Dans le cas d’un hélicoptériste (6 500 salariés), les salariés ont l’habitude de se former et s’approprient aisément les nouveaux outils mis à leur disposition – ici aussi des tablettes numériques utilisées sur les lignes de montage. Mais la division du travail entre les bureaux d’études internes qui conçoivent et les lignes de montage qui « exécutent » contribue à séparer davantage travail prescrit et travail réel. Par exemple, avec la numérisation du montage, un nouveau profil d’« intégrateur » est conçu par les bureaux d’études, alors que dans les ateliers, deux catégories de monteurs – les ajusteurs et les électriciens – sont toujours distinguées… Ce découplage entre le prescrit et le réel favorise les incompréhensions entre conception et montage, et génère des erreurs tant pourchassées par ailleurs par l’entreprise.

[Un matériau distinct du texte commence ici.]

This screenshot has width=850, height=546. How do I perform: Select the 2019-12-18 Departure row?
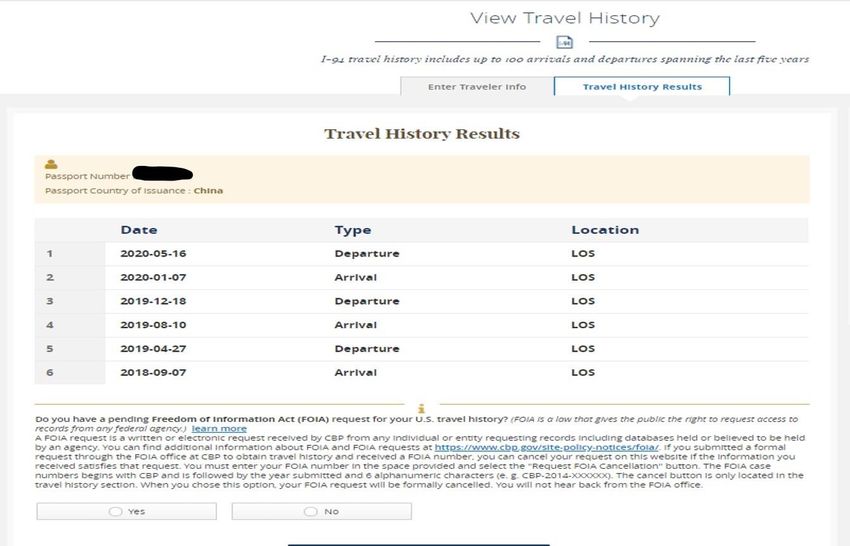421,301
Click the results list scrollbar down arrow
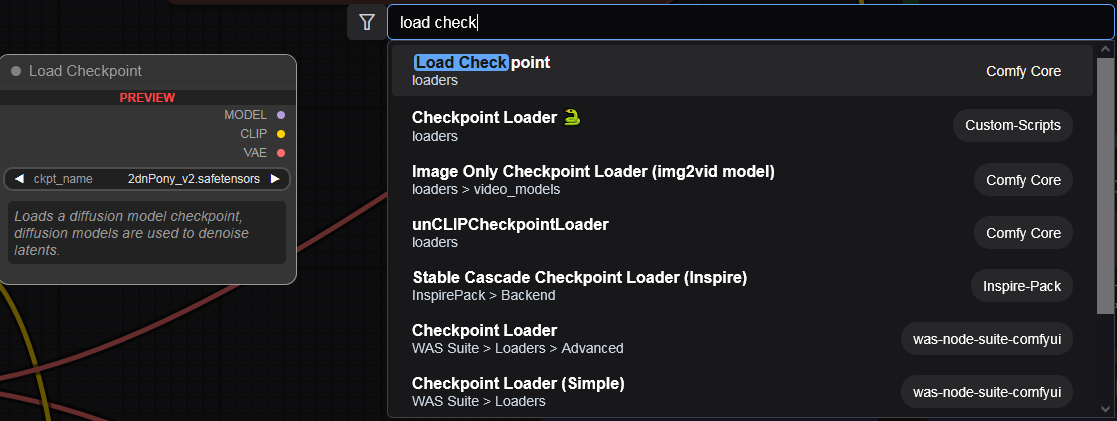 [1105, 408]
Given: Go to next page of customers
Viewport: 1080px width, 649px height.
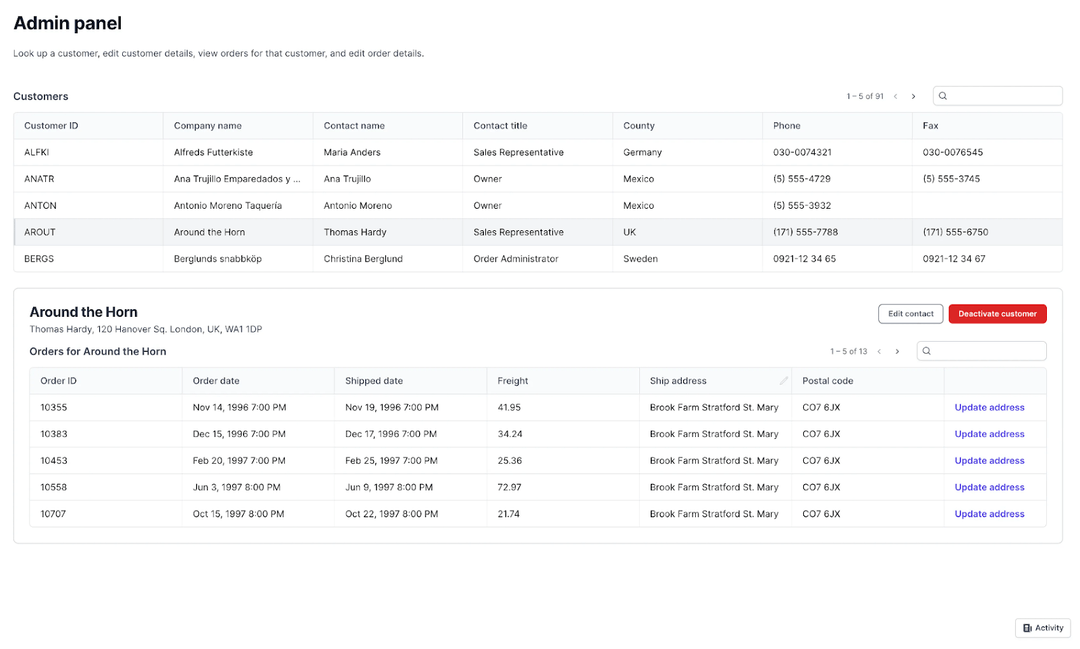Looking at the screenshot, I should point(913,95).
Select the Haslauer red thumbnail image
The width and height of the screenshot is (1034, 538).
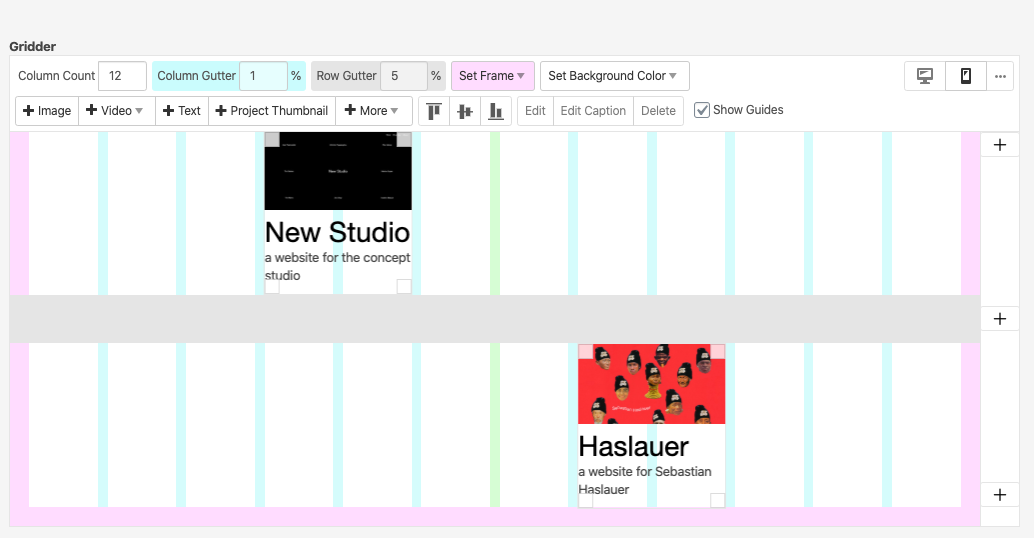coord(651,384)
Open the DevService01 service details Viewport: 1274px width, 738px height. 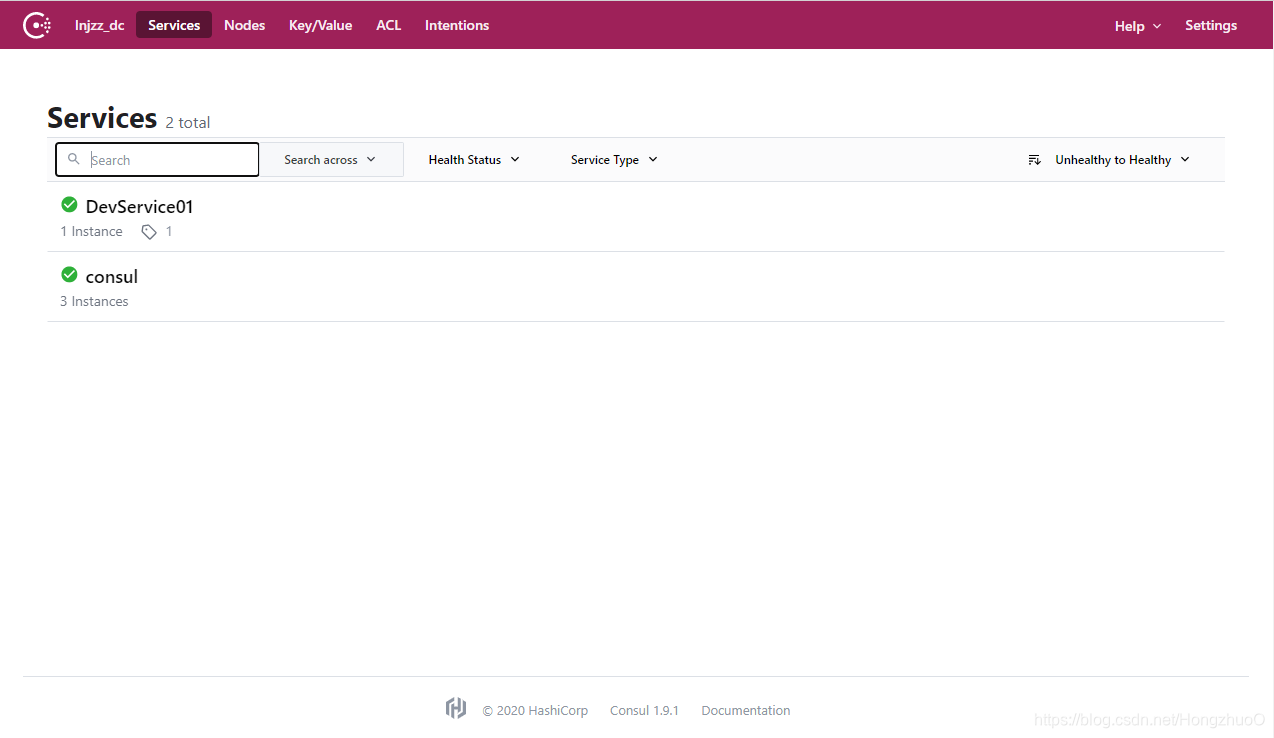pyautogui.click(x=139, y=206)
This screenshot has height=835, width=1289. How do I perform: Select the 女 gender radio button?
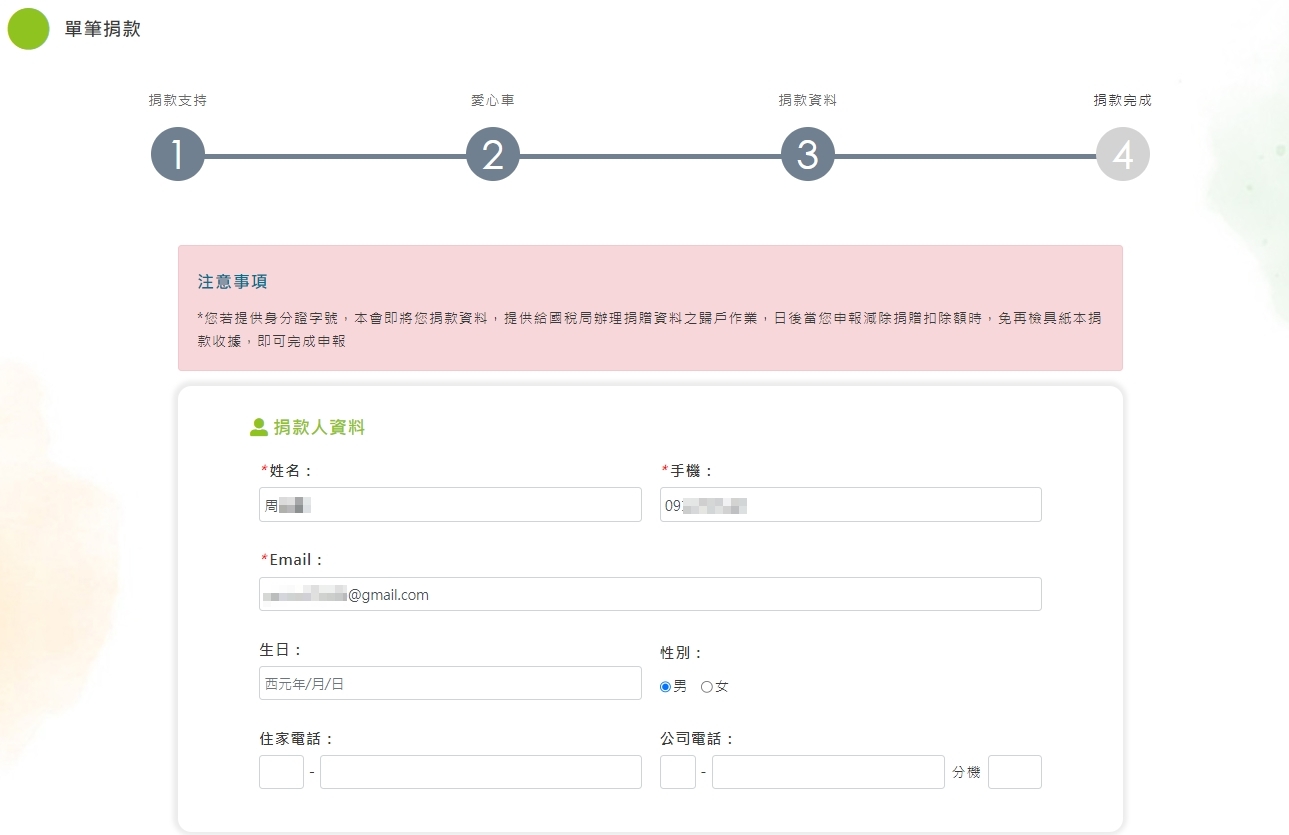tap(707, 687)
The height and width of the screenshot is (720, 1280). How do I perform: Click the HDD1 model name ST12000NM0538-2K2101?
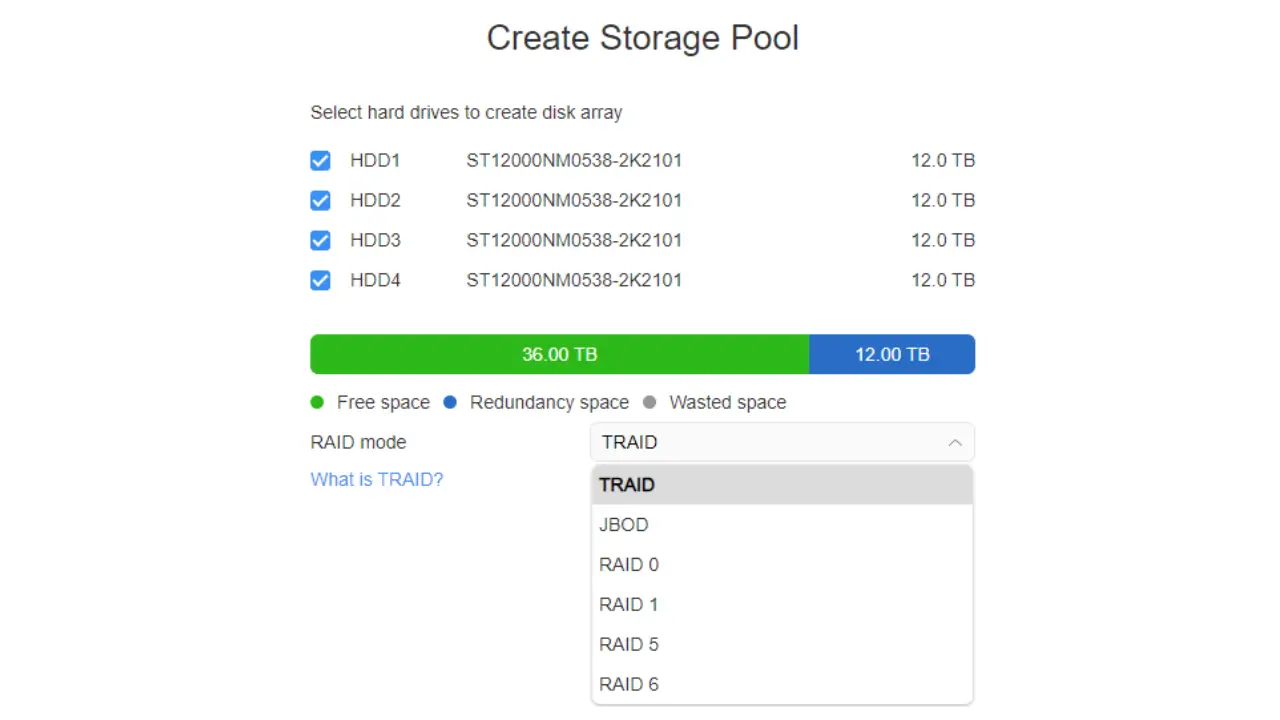tap(574, 161)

Enfin est étudié le cas d’une grande ESN qui intègre les technologies numériques les plus récentes et les plus performantes : cloud, intelligence artificielle et big data. Cette société est « faiseuse » de technologies et n’est donc pas distanciée par elles. Elle accueille une main-d’œuvre très qualifiée composée essentiellement de jeunes ingénieurs attirés par l’intérêt du travail dans une multinationale et capables d’intégrer facilement les changements technologiques. Mais ce volet high tech de l’activité masque difficilement l’obsolescence des compétences d’une grande partie des salariés – près d’un sur cinq – et leurs faibles perspectives de reconversion. De plus, cette entreprise pâtit de la « pénurie » de main-d’œuvre qui atteint le secteur du numérique. Ce constat exprime un rapport social : les employeurs ne favorisent guère la mobilité ascendante des salariés, limitent les augmentations de salaire, contraignant de nombreux collaborateurs après deux à trois ans d’ancienneté. Plus encore, l’entreprise met en œuvre une stratégie d’« offshorisation » qui obéit, elle aussi, à une logique de réduction des coûts du travail.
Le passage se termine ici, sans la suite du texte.